[TEXT TO READ]
--------------------------------------------------

# Hey all



## gls:maverick (Jan 15, 2010)

So I figured its impolite to post around here without introducing myself first.

I was turned on to this site by David_Z's blog (shredding gnar snowboarding blog). I took up snowboarding last winter after a 10 year hiatus after a bad knee injury. I should have came back sooner but with college and no funds and busy schedule, moving south, blah, blah, blah....I didn't.

Well Dave dragged me out onto the slopes last season and it was a blast. I was riding straight rental equipment with my Keen snowshoe boots. So needless to say I was a bit lacking in fun factor. But what it did do was reinstall my love of snowboarding. 

I started back in 93-94 and my first board was a kemper. I cant remember the model but it was a long noser with minimal tail and high back plastic bindings! It was cool I rode it for two seasons before getting a Rossignol 148 something or other in like 96-97. It was a twin that was way to stiff and some low back bindings.

Either way; I am looking forward to this season. I live only minutes away from Alpine and hope to get out there at least once a week. I am completely torn on what board/bindings/boots to buy so I am sure you will see a lot of posts about it in the near future.

--------------------------------------------------

[RECORD SET]
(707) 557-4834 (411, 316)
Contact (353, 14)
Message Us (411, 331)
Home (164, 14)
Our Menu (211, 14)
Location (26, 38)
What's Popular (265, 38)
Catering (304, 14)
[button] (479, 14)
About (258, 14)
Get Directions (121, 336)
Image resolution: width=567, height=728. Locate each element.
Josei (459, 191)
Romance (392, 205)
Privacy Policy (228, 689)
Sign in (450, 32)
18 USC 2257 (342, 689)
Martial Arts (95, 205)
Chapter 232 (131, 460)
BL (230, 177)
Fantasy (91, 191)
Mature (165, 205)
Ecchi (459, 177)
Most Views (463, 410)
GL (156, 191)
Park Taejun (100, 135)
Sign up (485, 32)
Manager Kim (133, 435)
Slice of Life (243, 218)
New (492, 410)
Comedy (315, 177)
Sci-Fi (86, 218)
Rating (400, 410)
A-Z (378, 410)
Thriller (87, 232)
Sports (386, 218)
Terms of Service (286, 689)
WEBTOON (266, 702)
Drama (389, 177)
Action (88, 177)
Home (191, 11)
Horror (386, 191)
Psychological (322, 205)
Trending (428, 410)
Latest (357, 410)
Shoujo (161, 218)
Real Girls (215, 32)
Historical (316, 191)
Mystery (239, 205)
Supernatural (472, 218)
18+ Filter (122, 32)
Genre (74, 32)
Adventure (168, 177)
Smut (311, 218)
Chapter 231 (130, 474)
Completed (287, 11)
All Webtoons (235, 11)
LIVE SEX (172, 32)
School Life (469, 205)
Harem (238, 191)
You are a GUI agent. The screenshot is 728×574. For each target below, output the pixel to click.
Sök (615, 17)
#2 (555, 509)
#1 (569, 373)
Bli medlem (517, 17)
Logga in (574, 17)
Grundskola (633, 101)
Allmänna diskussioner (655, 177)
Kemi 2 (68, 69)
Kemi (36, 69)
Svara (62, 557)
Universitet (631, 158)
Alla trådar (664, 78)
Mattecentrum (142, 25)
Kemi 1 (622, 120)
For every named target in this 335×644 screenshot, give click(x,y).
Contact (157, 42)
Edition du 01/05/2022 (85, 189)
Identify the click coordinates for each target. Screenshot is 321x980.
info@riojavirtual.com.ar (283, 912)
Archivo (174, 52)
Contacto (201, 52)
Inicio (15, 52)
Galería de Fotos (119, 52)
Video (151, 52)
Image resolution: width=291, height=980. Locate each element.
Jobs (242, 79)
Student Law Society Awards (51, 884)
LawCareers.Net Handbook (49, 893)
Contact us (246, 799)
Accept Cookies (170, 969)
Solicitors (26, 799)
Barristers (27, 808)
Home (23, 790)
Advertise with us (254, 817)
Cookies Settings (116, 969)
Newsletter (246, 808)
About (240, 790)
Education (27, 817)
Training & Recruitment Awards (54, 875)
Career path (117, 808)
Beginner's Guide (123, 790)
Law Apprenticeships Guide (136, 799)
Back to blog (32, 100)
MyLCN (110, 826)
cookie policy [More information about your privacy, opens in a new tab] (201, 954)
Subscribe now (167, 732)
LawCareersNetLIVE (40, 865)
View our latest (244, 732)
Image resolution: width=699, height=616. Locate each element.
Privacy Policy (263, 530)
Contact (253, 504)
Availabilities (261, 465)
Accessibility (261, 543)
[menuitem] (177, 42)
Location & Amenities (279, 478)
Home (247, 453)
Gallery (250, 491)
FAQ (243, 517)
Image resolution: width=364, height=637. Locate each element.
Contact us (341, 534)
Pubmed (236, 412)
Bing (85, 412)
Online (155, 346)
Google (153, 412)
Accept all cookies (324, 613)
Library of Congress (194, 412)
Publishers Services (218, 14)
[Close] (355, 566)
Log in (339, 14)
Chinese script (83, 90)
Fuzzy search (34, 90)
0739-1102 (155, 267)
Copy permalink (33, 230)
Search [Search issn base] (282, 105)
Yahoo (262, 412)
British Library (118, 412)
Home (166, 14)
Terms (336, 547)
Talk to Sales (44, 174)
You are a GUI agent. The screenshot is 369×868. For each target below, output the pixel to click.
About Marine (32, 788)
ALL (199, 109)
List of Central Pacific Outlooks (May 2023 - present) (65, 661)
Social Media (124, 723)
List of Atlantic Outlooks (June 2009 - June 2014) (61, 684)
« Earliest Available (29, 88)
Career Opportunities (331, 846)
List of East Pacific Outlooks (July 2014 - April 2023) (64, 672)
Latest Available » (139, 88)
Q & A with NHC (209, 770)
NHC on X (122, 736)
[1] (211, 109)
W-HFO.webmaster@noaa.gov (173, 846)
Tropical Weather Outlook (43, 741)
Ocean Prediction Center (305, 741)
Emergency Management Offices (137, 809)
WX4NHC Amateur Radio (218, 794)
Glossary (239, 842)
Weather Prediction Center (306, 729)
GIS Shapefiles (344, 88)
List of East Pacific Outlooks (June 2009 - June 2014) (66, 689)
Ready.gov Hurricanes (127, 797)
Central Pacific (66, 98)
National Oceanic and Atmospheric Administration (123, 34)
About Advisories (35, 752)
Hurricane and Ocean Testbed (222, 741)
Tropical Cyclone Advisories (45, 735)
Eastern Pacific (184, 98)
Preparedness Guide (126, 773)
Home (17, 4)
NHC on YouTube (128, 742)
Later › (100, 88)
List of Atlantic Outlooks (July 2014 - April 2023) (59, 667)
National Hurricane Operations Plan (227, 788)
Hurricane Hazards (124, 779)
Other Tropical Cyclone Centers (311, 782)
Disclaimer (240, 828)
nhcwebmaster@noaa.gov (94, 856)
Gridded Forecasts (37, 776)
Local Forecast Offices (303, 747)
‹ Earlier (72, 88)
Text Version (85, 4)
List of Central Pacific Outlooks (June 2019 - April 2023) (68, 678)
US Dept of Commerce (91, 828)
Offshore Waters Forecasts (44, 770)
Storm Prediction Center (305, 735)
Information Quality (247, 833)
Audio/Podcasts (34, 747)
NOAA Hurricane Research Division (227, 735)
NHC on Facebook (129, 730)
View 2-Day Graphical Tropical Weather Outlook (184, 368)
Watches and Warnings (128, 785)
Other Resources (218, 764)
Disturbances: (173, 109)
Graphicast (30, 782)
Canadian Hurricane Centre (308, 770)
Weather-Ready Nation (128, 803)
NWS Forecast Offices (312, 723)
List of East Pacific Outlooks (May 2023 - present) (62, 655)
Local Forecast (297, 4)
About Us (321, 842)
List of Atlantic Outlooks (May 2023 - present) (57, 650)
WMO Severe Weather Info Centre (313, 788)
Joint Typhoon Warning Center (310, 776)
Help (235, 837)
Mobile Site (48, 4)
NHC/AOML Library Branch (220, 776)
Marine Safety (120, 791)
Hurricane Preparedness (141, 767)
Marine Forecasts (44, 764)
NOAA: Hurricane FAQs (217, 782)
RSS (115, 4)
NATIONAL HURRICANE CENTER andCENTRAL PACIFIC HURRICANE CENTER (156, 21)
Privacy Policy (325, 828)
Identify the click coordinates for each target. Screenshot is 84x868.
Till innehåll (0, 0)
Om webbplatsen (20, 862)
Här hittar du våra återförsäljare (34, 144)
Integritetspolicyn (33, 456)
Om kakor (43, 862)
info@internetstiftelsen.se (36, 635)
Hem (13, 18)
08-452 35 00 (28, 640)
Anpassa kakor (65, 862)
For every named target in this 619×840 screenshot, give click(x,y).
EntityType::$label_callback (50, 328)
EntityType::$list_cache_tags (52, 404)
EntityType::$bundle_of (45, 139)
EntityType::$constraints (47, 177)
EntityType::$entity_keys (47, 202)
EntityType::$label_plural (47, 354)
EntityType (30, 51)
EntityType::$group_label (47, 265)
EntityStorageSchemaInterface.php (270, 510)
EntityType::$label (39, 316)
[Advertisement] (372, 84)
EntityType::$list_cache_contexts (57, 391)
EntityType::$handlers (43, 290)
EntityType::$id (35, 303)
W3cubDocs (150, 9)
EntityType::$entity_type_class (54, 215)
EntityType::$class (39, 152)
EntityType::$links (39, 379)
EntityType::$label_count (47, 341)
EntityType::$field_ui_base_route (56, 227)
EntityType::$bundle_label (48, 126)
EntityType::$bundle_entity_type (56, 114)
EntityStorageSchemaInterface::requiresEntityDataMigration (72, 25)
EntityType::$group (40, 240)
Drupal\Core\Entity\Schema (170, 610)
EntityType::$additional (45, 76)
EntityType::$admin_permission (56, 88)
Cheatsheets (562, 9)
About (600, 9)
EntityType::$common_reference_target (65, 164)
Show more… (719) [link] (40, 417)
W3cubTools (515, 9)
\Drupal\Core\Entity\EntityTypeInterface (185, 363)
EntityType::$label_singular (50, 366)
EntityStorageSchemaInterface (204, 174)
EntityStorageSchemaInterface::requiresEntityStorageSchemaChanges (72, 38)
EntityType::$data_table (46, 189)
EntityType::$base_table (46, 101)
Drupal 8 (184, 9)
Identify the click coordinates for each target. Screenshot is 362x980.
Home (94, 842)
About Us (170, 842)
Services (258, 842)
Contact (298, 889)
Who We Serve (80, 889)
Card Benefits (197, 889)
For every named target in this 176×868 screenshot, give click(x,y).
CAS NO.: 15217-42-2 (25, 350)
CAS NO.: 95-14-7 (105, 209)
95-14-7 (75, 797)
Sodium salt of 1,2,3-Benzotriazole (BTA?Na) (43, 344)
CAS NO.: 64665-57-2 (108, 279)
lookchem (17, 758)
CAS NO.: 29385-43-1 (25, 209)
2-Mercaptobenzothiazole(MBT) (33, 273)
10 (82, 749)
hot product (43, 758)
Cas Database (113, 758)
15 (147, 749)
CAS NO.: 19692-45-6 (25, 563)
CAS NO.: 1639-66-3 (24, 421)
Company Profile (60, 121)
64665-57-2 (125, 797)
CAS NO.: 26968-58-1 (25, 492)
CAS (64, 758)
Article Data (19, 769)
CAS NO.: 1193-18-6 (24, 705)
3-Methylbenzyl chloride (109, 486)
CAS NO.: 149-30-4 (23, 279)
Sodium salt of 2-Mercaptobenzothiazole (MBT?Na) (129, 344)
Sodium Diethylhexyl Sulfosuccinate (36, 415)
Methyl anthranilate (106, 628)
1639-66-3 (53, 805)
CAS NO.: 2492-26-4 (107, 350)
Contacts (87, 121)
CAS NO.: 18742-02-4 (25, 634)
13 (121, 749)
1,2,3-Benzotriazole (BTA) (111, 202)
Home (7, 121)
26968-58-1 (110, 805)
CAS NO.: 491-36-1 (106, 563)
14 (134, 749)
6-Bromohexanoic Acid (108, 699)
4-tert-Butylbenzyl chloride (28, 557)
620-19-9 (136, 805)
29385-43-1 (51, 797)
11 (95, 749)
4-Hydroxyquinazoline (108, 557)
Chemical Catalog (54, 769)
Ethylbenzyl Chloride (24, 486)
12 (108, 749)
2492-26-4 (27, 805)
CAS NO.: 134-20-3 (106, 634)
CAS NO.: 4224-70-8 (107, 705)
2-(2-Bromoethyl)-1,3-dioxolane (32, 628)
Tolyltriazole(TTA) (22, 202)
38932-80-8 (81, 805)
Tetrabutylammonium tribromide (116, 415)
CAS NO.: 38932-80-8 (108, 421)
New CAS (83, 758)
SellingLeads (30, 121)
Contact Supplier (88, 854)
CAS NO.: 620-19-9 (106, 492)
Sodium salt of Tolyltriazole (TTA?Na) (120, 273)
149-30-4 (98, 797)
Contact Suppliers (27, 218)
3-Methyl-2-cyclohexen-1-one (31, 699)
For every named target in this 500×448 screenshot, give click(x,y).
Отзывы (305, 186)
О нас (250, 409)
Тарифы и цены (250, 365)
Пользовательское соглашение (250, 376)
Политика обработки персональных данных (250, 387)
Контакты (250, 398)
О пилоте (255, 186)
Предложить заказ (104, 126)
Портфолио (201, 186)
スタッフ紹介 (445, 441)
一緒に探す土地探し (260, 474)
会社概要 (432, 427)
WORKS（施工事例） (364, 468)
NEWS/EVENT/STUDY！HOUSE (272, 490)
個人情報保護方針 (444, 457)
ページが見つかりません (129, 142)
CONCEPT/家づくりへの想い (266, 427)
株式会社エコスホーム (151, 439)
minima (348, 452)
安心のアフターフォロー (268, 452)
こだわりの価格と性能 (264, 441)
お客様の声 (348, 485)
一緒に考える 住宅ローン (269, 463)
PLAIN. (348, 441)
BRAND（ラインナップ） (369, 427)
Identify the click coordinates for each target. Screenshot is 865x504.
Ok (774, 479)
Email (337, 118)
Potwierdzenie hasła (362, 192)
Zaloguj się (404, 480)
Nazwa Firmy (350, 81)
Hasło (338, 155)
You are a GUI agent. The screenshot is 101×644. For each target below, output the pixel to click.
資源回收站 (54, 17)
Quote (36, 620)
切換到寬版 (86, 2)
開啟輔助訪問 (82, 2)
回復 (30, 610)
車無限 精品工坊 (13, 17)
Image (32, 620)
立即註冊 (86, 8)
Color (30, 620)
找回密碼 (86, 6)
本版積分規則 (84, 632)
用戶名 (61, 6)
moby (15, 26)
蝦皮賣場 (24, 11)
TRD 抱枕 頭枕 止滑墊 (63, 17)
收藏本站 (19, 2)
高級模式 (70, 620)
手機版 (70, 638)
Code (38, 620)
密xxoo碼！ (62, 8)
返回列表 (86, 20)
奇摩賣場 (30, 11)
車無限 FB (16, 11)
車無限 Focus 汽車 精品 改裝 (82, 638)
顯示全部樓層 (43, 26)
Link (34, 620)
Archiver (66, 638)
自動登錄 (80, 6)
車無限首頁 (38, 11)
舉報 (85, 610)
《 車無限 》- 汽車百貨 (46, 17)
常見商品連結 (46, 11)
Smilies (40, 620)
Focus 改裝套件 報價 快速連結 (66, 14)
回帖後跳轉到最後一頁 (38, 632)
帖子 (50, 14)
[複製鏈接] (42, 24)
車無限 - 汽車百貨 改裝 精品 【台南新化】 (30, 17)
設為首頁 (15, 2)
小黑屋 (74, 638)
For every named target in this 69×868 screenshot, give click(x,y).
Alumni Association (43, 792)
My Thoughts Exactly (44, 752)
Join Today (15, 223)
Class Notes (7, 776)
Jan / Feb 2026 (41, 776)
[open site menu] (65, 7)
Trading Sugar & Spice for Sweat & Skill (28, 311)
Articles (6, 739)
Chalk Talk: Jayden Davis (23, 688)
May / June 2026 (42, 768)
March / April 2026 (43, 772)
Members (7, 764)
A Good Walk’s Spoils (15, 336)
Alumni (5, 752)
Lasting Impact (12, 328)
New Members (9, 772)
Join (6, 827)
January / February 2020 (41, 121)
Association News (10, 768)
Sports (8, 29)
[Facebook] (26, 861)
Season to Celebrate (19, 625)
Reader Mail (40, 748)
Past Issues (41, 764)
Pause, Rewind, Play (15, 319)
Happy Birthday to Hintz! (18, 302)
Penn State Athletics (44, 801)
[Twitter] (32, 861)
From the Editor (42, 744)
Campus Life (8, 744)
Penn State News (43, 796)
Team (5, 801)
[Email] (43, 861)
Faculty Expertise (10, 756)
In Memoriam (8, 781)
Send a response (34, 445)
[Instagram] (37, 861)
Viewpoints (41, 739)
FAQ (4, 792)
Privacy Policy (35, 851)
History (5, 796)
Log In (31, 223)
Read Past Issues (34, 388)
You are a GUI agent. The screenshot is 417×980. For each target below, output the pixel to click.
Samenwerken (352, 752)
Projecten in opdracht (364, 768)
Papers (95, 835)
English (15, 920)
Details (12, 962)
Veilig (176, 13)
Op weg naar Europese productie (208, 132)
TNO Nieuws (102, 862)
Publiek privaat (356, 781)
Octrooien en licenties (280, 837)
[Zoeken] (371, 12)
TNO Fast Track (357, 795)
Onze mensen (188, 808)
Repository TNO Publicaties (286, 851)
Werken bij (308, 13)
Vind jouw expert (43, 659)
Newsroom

--------------------------------------------------

[GOAL A]
In the snowboarding introduction post, what was the writer's first board?
[GOAL B]
Update the snowboarding introduction post's passage that opens with the words containing "## gls:maverick (Jan" and closes with "blah, blah....I didn't.", replacing "hiatus" with "break".
[GOAL C]
Write what follows the last sentence of the snowboarding introduction post.

[WRITTEN REPLY A]
A kemper, a long noser with minimal tail and high back plastic bindings.

[WRITTEN REPLY B]
## gls:maverick (Jan 15, 2010)

So I figured its impolite to post around here without introducing myself first.

I was turned on to this site by David_Z's blog (shredding gnar snowboarding blog). I took up snowboarding last winter after a 10 year break after a bad knee injury. I should have came back sooner but with college and no funds and busy schedule, moving south, blah, blah, blah....I didn't.

[WRITTEN REPLY C]
----------



## david_z (Dec 14, 2009)

gls:maverick said:


> Either way; I am looking forward to this season. I live only minutes away from Alpine and hope to get out there at least once a week. I am completely torn on what board/bindings/boots to buy so I am sure you will see a lot of posts about it in the near future.


Shouldn't you be working right now? Anyways welcome aboard bro. There are a lot of knowledgeable people here so post away with your board/boot/binding questions in the forums and they'll hook you up. Also there is a thread for buy/sell used equipment on here which I've used. Check it out for some good deals.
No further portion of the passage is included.